Model Examples

This section covers model training, comparison, hyperparameter tuning, and ensemble methods in NIRS4ALL.

Overview 

Example	Topic	Difficulty	Duration
U01	Multi-Model Comparison	★★☆☆☆	~4 min
U02	Hyperparameter Tuning	★★★☆☆	~5 min
U03	Stacking Ensembles	★★★☆☆	~4 min
U04	PLS Variants	★★☆☆☆	~3 min

U01: Multi-Model Comparison 

Run and compare multiple models in a single pipeline.

📄 View source code

What You’ll Learn 

Defining multiple models in one pipeline
Using the _or_ generator syntax
Comparing model performance
Model selection strategies

Model Families for NIRS 

Different models have different strengths:

Family	Models	Strengths
Linear	PLS, Ridge, Lasso, ElasticNet	Handles collinearity, interpretable
Tree-based	RandomForest, GradientBoosting, ExtraTrees	Handles non-linearity, feature importance
Other	SVR, KNeighbors	Local patterns, non-parametric

Basic Multi-Model Pipeline 

List multiple models in the pipeline—each is trained and evaluated:

from sklearn.cross_decomposition import PLSRegression
from sklearn.linear_model import Ridge
from sklearn.ensemble import RandomForestRegressor

pipeline = [
    StandardNormalVariate(),
    FirstDerivative(),
    StandardScaler(),

    ShuffleSplit(n_splits=3, random_state=42),

    # Multiple models - each is evaluated
    {"model": PLSRegression(n_components=10)},
    {"model": Ridge(alpha=1.0)},
    {"model": RandomForestRegressor(n_estimators=100)},
]

result = nirs4all.run(
    pipeline=pipeline,
    dataset="sample_data/regression",
    name="MultiModel"
)

print(f"Models tested: {result.num_predictions}")
print(f"Best RMSE: {result.best_score:.4f}")

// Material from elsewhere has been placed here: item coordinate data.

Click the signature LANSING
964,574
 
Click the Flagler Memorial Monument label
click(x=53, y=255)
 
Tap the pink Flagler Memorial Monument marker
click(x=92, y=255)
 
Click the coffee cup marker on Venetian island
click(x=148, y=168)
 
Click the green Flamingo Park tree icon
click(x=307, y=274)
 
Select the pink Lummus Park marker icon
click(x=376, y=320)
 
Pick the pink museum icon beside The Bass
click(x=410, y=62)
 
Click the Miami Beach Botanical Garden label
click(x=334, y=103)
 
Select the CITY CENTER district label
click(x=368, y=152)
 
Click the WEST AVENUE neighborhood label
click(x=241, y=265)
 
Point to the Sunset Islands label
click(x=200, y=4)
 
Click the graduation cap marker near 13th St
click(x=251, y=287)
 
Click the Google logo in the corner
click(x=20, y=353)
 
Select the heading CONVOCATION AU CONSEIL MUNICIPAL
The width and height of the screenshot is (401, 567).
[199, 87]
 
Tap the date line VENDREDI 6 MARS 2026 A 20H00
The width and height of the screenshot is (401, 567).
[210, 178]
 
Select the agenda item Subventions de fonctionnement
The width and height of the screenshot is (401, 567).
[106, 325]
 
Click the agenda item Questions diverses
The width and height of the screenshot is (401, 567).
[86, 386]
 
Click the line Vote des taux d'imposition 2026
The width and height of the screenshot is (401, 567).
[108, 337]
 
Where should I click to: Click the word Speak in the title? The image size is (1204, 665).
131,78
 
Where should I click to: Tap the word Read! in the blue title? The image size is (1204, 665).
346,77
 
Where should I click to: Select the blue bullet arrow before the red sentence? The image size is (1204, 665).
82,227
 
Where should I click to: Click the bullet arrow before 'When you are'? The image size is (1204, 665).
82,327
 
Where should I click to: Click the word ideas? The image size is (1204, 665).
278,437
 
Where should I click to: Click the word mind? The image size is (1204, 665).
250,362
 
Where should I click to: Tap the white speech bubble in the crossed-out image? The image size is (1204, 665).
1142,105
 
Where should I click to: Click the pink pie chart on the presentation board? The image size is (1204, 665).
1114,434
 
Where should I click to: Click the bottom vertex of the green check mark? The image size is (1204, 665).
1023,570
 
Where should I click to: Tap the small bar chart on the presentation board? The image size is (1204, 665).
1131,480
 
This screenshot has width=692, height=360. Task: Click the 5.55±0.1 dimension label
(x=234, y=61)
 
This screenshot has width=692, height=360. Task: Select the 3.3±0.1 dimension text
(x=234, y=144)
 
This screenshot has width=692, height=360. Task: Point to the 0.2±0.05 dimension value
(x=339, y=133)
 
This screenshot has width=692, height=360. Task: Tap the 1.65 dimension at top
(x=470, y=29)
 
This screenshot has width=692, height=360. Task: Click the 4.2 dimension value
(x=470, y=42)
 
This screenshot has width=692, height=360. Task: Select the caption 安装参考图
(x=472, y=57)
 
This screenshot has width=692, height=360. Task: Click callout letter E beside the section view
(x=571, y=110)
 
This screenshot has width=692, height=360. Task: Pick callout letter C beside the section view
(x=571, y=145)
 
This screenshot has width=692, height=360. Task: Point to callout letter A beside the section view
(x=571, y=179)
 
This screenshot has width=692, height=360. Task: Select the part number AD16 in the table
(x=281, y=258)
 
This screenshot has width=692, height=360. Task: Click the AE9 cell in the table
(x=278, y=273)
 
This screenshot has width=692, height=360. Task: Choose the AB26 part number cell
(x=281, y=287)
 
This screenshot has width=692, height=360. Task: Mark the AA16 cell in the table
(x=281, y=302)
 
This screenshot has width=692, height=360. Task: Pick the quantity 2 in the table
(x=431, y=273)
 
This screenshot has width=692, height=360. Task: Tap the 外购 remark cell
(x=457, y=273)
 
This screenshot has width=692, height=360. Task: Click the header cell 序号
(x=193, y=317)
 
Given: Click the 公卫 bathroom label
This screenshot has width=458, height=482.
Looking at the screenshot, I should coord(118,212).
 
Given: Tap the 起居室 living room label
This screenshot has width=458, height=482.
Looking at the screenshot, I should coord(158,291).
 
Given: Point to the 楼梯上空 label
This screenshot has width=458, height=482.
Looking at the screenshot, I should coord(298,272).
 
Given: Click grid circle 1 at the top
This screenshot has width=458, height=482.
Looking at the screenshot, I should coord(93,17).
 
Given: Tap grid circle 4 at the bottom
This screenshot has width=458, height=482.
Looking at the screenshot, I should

Using or Generator Syntax 

More compact syntax for model variants:

pipeline = [
    SNV(),
    ShuffleSplit(n_splits=3),

    # Generate variants for each model
    {"_or_": [
        {"model": PLSRegression(n_components=10)},
        {"model": Ridge(alpha=1.0)},
        {"model": Lasso(alpha=0.1)},
        {"model": ElasticNet(alpha=0.1)},
    ]},
]

Combined Preprocessing + Model Search 

Find the best preprocessing + model combination:

pipeline = [
    # Explore preprocessing options
    {"feature_augmentation": [SNV, MSC, Detrend], "action": "extend"},

    # Add derivative
    {"feature_augmentation": [FirstDerivative], "action": "add"},

    ShuffleSplit(n_splits=3),

    # Multiple models
    {"model": PLSRegression(n_components=10)},
    {"model": Ridge(alpha=1.0)},
    {"model": RandomForestRegressor(n_estimators=50)},
]

Viewing Results 

# Top 10 configurations
for i, pred in enumerate(result.top(10, display_metrics=['rmse', 'r2']), 1):
    preproc = pred.get('preprocessings', 'N/A')
    model = pred.get('model_name', 'Unknown')
    print(f"{i}. {preproc} + {model}: RMSE={pred.get('rmse', 0):.4f}")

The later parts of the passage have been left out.